Extract summary from documents

Since R2020a

Description

example

summary = extractSummary(documents) chooses a subset of the input documents to serve as a summary, and returns them as a tokenizedDocument array.

example

[summary,scores] = extractSummary(documents) also returns the importance scores used for selecting the summary documents. In this case, scores(i) represents the score for summary(i).

example

[summary,scores] = extractSummary(documents,Name,Value) specifies additional options using one or more name-value pair arguments.

Examples

collapse all

Create an array of tokenized documents.

str = [
    "The quick brown fox jumped over the lazy dog."
    "The fox jumped over the dog."
    "The lazy dog saw a fox jumping."
    "There seem to be animals jumping other animals."
    "There are quick animals and lazy animals"];
documents = tokenizedDocument(str);

Extract a summary of the documents using the extractSummary function. The function, by default, chooses 1/10 of the input documents, rounding up.

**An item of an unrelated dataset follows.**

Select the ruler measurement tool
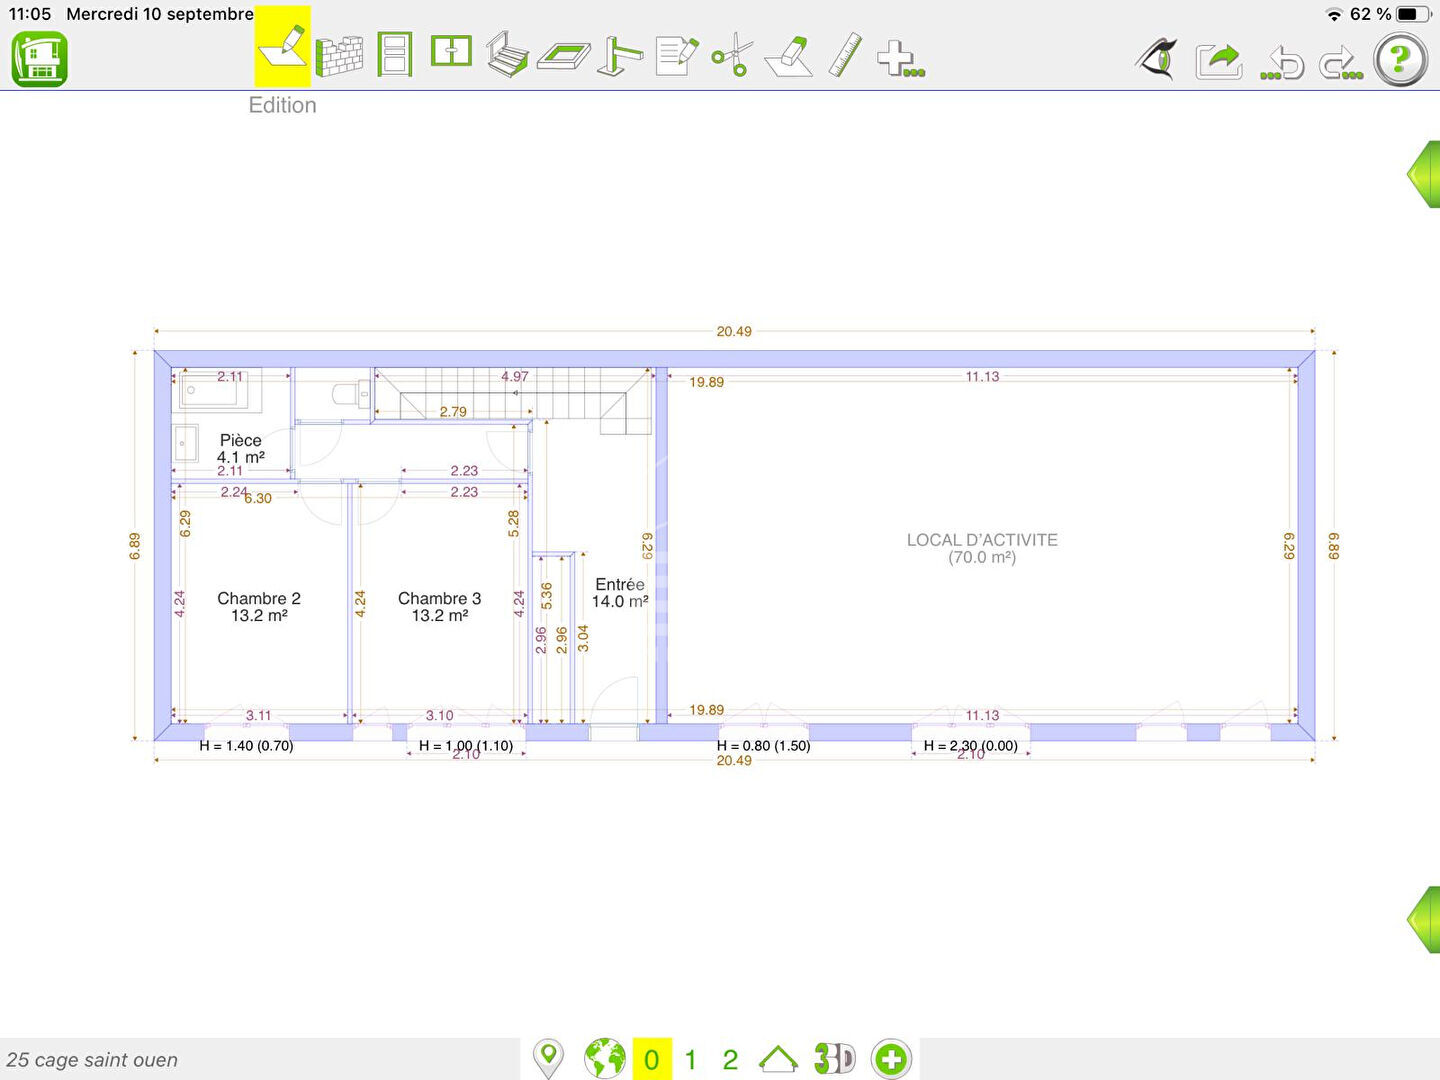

summary = extractSummary(documents)
summary = 
  tokenizedDocument:

   10 tokens: The quick brown fox jumped over the lazy dog .

To specify a larger summary, use the 'SummarySize' option. Extract a three-document summary.

summary = extractSummary(documents,'SummarySize',3)
summary = 
  3x1 tokenizedDocument:

    10 tokens: The quick brown fox jumped over the lazy dog .
     7 tokens: The fox jumped over the dog .
     9 tokens: There seem to be animals jumping other animals .

Create an array of tokenized documents.

str = [
    "The quick brown fox jumped over the lazy dog."
    "The fox jumped over the dog."
    "The lazy dog saw a fox jumping."
    "There seem to be animals jumping over other animals."
    "There are quick animals and lazy animals"];
documents = tokenizedDocument(str);

Extract a three-document summary. The second output scores contains the summary document importance scores.

[summary,scores] = extractSummary(documents,'SummarySize',3)
summary = 
  3x1 tokenizedDocument:

    10 tokens: The quick brown fox jumped over the lazy dog .
    10 tokens: There seem to be animals jumping over other animals .
     7 tokens: The fox jumped over the dog .

scores = 3×1

    0.2426
    0.2174
    0.1911

Visualize the scores in a bar chart.

figure
bar(scores)
xlabel("Summary Document")
ylabel("Score")
title("Summary Document Importance")

To summarize a single document, split the document into an array of sentences, and use the extractSummary function.

Create a string scalar containing the document.

str = ...
    "There is a quick fox. The fox is brown. There is a dog which " + ...
    "is lazy. The dog is very lazy. The fox jumped over the dog. " + ...
    "The quick brown fox jumped over the lazy dog.";

Split the string into sentences using the splitSentences function.

str = splitSentences(str)
str = 6x1 string
    "There is a quick fox."
    "The fox is brown."
    "There is a dog which is lazy."
    "The dog is very lazy."
    "The fox jumped over the dog."
    "The quick brown fox jumped over the lazy dog."

Create a tokenized document array containing the sentences.

documents = tokenizedDocument(str)
documents = 
  6x1 tokenizedDocument:

     6 tokens: There is a quick fox .
     5 tokens: The fox is brown .
     8 tokens: There is a dog which is lazy .
     6 tokens: The dog is very lazy .
     7 tokens: The fox jumped over the dog .
    10 tokens: The quick brown fox jumped over the lazy dog .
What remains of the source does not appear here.